**Your instructions:**
Return each line of the records below in which the string "will" turns up.

**Task data:**
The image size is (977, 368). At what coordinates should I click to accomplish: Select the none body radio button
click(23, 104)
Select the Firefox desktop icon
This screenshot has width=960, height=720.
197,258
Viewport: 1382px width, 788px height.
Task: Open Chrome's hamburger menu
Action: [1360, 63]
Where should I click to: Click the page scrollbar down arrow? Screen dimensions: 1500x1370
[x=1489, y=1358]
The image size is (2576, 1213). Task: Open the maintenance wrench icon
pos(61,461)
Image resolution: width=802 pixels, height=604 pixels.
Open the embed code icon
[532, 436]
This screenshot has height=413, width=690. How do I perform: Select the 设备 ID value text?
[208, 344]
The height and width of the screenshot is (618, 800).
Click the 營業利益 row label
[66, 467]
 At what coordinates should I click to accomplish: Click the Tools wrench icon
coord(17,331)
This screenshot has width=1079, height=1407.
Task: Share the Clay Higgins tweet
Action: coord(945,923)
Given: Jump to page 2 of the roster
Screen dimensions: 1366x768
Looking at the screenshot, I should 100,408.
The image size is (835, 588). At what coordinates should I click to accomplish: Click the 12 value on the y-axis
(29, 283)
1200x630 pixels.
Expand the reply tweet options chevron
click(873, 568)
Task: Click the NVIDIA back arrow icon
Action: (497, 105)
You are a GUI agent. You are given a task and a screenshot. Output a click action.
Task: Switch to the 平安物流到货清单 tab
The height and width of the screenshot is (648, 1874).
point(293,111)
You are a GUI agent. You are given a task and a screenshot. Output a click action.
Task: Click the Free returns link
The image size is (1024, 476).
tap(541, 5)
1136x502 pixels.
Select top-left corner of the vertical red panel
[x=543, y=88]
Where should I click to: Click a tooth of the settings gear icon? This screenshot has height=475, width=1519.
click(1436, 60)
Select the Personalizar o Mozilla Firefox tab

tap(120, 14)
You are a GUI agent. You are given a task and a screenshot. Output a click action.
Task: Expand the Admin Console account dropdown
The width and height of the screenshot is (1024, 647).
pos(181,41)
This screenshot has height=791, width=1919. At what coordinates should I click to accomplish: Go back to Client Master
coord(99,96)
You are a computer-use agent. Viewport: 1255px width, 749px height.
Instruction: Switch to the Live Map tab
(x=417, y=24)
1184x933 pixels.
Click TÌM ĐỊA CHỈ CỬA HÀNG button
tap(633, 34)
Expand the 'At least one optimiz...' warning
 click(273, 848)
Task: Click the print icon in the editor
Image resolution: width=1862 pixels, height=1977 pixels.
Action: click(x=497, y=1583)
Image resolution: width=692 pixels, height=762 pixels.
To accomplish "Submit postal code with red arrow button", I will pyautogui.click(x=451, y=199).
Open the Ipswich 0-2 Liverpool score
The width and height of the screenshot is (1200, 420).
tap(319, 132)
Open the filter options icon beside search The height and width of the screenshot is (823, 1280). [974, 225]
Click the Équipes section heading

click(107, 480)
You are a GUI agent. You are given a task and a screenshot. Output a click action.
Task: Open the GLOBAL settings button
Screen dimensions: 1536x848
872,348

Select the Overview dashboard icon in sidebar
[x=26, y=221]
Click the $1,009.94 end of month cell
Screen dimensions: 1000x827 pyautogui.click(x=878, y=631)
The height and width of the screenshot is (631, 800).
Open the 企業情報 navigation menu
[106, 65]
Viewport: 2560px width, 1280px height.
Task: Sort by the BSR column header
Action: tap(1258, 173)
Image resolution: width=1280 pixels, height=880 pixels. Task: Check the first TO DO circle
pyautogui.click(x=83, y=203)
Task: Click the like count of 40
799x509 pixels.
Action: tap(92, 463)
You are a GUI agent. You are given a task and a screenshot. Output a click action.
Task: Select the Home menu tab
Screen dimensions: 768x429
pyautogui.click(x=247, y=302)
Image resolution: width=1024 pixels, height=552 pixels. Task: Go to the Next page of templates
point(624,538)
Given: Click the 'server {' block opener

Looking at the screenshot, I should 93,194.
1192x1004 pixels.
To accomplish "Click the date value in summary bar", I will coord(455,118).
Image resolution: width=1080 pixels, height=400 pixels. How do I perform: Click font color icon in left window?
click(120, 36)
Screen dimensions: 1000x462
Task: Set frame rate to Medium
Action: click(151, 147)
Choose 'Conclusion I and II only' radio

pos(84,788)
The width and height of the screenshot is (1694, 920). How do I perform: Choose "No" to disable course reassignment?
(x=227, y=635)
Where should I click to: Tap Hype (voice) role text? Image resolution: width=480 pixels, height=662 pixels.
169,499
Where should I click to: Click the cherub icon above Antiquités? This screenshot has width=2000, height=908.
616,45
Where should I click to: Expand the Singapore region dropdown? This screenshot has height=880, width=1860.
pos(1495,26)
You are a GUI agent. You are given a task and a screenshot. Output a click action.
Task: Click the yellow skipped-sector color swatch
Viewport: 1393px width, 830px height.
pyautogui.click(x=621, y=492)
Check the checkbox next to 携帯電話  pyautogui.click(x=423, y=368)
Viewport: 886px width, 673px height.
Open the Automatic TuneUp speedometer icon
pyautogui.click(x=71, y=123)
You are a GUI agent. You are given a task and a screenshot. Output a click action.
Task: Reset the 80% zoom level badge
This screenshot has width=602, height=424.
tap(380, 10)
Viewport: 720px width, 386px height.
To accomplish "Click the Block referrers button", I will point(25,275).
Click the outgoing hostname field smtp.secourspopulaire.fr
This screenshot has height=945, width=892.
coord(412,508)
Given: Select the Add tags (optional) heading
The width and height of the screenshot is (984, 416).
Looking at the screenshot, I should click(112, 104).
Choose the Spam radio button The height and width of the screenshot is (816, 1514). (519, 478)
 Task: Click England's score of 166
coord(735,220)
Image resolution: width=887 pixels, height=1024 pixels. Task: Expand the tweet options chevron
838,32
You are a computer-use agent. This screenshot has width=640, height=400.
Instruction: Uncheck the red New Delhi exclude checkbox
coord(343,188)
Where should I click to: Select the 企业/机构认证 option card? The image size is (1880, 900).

**Result for this task:**
To accomplish "Submit postal code with red arrow button", I will pyautogui.click(x=451, y=199).
To accomplish "Click the date value in summary bar", I will coord(455,118).
To accomplish "Click the Block referrers button", I will point(25,275).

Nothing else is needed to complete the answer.